現存する日本のイージス艦6隻のうち5隻を建造してきた三菱重工業が昨年、新型イージス艦の1番船(艦載武器システムを含めて約1700億円、船体は400億円)の受注に失敗。それに続き、今年の入札でも2番船(1番船とほぼ同額)を取り逃がしたのだ。
いずれも受注したのはジャパンマリンユナイテッド(JMU)だ。2013年にJFEホールディングスやIHIなどが設立した同社は新型イージス艦2隻のほか、大型ヘリコプター搭載艦4隻(直近の2隻で合計2300億円)も連続建造しており、艦艇の受注争奪戦で圧勝している。
その結果、三菱重工長崎造船所の艦艇専用工場は、来年秋に護衛艦1隻を進水させるとドックで造る艦艇がなくなってしまう。戦艦「武蔵」を建造した名門工場にあるまじき事態に陥っているのだ。
艦艇事業の惨敗は、大型客船の建造失敗で累計2300億円超の特別損失を出している三菱重工にとって泣きっ面に蜂だ。

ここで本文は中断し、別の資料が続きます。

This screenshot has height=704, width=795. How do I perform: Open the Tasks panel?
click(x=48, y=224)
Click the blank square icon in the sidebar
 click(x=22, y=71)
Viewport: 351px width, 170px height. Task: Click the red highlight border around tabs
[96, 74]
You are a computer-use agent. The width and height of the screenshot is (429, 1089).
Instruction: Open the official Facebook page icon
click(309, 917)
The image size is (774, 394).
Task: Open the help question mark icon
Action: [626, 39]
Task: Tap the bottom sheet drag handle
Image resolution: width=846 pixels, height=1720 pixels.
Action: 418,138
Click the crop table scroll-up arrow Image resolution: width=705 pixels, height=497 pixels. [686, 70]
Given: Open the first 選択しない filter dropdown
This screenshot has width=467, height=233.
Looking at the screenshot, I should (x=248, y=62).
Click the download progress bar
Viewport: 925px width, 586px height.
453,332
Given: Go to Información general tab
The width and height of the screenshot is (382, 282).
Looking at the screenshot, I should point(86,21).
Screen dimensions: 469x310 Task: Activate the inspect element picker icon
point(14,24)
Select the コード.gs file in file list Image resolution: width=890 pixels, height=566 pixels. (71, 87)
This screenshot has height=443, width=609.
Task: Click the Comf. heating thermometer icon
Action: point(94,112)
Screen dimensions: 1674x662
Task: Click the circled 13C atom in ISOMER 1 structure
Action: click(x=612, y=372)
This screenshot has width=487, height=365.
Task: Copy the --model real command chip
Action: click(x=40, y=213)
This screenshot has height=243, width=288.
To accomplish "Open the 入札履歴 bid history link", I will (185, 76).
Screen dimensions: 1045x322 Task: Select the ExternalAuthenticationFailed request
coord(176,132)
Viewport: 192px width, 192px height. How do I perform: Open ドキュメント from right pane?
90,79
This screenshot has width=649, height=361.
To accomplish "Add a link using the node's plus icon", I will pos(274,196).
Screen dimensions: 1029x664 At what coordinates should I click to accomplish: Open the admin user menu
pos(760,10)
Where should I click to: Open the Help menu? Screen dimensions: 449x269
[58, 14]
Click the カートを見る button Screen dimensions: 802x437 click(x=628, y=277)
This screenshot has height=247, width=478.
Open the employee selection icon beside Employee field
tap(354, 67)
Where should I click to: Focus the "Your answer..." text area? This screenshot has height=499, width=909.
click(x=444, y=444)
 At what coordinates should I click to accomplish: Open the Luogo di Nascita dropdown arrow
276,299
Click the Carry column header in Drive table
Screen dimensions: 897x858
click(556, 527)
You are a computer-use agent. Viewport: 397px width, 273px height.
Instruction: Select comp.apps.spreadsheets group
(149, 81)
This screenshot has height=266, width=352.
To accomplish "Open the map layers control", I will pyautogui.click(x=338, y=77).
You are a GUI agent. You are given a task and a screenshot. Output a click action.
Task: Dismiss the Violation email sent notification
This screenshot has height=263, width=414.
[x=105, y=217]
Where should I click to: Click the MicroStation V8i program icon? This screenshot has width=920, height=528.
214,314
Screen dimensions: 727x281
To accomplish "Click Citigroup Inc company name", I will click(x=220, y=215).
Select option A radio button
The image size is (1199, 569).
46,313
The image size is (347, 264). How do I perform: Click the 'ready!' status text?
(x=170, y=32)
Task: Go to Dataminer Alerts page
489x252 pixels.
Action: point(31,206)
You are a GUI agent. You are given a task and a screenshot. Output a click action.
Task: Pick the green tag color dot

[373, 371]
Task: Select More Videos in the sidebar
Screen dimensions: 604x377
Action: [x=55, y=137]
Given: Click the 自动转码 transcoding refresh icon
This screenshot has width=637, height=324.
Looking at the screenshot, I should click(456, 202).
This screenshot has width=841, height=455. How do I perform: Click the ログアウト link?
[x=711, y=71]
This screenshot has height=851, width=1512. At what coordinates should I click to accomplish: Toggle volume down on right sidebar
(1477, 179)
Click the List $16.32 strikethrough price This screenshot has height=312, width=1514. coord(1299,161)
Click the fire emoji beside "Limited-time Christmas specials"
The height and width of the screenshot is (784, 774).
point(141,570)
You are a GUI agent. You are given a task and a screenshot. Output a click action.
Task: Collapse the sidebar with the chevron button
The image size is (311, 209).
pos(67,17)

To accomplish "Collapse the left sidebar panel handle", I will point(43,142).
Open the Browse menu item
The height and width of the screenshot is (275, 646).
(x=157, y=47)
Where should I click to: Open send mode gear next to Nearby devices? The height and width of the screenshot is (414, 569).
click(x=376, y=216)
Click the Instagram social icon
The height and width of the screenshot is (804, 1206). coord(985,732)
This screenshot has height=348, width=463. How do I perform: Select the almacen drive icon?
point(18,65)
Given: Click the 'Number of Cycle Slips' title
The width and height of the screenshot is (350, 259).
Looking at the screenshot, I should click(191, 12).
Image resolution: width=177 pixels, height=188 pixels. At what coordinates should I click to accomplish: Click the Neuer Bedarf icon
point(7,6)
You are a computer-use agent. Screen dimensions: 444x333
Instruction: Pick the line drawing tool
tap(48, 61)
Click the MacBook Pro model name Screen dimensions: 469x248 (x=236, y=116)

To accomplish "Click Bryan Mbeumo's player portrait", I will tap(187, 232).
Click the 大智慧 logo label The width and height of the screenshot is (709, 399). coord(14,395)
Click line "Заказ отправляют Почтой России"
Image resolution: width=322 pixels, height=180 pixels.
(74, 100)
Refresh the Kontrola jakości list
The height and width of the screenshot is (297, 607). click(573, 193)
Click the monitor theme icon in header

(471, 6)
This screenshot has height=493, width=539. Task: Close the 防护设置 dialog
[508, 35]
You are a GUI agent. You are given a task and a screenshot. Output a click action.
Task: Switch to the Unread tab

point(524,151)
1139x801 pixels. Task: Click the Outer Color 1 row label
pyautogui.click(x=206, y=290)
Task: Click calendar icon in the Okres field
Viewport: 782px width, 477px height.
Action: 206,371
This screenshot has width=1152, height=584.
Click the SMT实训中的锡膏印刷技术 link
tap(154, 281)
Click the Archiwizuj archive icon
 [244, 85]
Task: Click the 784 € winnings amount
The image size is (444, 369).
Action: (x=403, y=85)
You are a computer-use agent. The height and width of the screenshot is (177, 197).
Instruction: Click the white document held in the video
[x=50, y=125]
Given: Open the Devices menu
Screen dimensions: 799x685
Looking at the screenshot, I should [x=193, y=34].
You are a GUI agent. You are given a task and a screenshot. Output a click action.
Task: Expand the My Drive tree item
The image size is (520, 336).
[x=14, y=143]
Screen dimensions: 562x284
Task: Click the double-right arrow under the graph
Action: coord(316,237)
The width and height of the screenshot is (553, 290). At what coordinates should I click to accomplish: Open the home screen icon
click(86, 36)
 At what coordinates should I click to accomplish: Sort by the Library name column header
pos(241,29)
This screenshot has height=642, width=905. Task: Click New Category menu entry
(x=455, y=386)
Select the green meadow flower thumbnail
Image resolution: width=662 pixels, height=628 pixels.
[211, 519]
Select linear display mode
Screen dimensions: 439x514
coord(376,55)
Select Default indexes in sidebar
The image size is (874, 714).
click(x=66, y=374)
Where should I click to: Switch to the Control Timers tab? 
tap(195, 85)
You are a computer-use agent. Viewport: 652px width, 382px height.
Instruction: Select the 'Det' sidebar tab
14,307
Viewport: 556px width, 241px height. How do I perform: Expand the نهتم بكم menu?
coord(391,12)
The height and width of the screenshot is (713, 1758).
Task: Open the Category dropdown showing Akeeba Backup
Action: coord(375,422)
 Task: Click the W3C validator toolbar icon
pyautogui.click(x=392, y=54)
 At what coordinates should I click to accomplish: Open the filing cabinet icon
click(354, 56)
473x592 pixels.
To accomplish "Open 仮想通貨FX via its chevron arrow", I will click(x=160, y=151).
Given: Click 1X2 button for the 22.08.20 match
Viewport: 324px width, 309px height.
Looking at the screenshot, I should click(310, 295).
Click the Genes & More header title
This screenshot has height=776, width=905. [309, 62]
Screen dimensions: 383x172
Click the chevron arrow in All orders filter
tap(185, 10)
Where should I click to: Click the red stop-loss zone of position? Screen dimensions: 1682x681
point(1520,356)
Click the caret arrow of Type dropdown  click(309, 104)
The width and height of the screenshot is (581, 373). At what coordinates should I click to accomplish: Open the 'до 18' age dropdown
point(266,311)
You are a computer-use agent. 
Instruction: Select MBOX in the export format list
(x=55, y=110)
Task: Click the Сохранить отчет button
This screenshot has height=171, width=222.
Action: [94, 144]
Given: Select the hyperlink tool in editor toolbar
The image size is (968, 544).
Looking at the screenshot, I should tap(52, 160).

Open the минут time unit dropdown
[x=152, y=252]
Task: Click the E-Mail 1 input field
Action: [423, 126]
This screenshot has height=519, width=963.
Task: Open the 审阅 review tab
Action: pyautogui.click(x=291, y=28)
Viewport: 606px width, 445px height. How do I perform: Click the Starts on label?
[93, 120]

水上艦と呼ばれる艦艇を造る日本の造船会社は三菱重工とJMU、三井造船の3社しかない。かつては旧防衛庁が3社の建造能力に応じて仕事を割り振っていた。
競争入札で疲弊
コスト算定に異議
強まる改善要求の声
だが、1999年に競争入札が導入されてから従来の“秩序”が崩壊。低価格で応札したJMUが大型案件を立て続けに受注したことで、三菱重工が内に秘めてきた不満を爆発させている。
不満は大きく二つある。
一つは技術力への対価が不十分なことだ。イージス艦は、同型の船を複数造る。当然、各シリーズの1番船は重要で、艦艇メーカーが技術の粋を集めて設計する。
既存のイージス艦には二つのシリーズがあり、いずれも1番船は三菱重工が設計した。つまり、同社の技術力が日本のイージス艦の礎を築いたといっていい。三菱重工関係者は、「JMUが手掛ける新型イージス艦の基本設計は、われわれの技術が土台になっている。貢献は小さくないはずなのだが」と悔しさをにじませる。